- Provided entries -

======

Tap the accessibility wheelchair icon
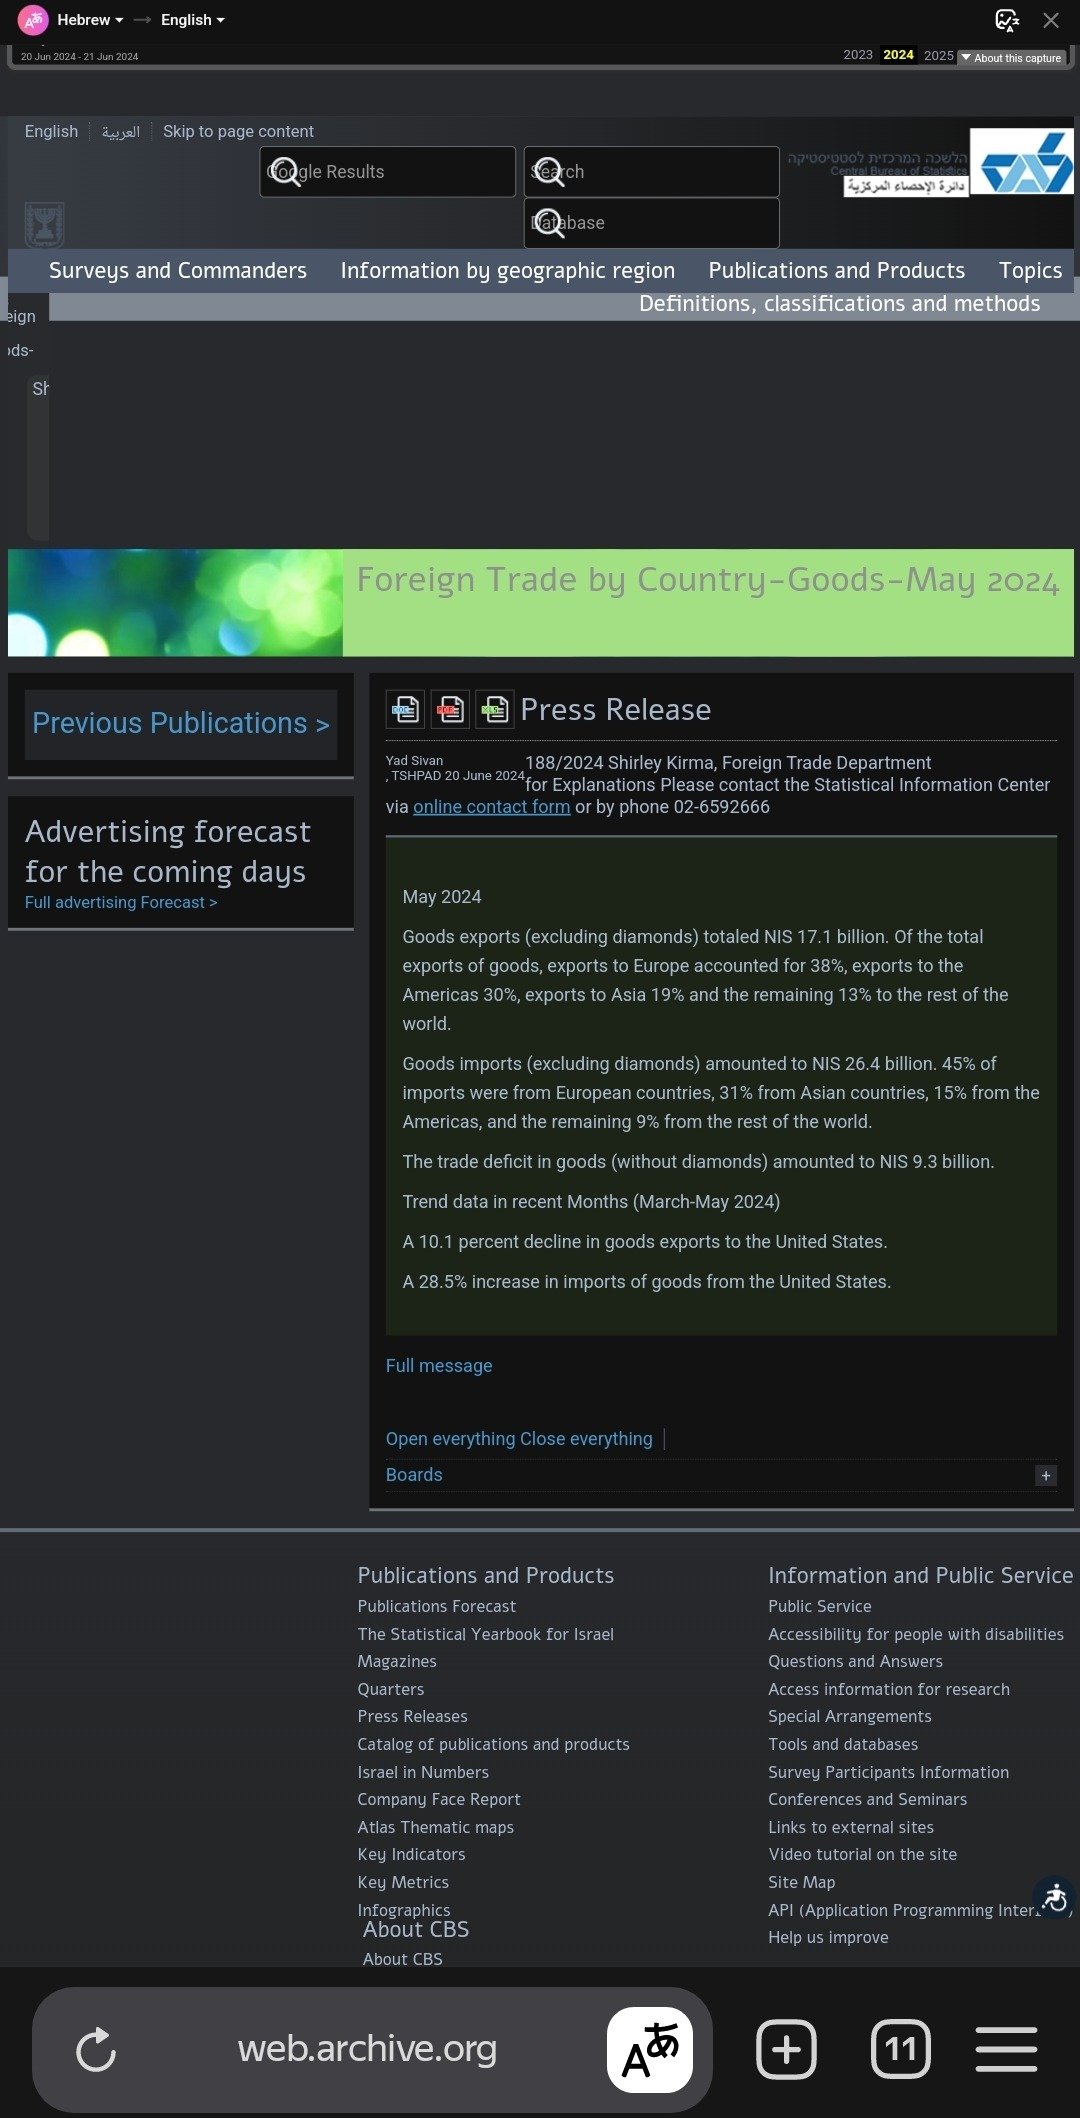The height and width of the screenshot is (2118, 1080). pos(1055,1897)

======

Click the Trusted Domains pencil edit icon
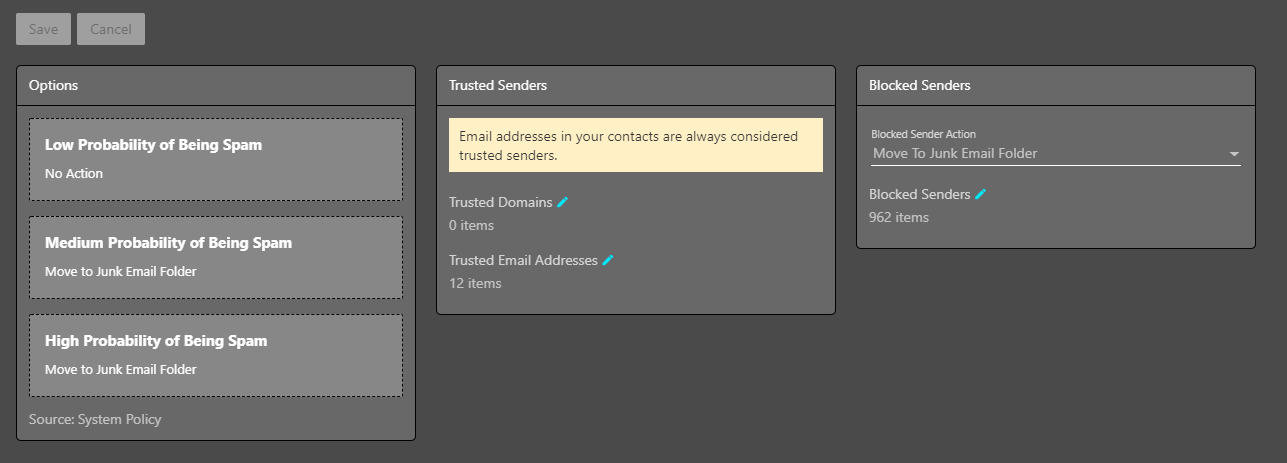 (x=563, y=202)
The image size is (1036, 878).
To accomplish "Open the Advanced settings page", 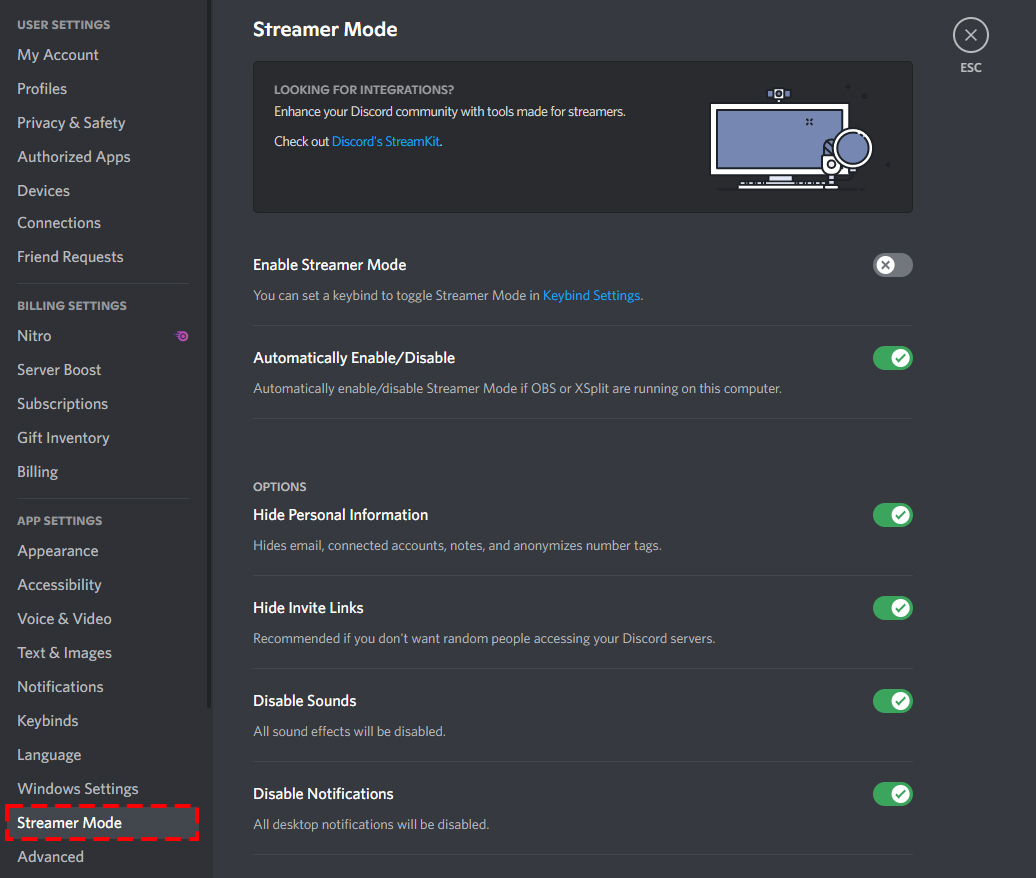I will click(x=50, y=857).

======

- Exercise description -
Please select every line in the entries above that contains the word "icon", and copy those lines.

- Expected output -
Tap the accessibility wheelchair icon
Click the Trusted Domains pencil edit icon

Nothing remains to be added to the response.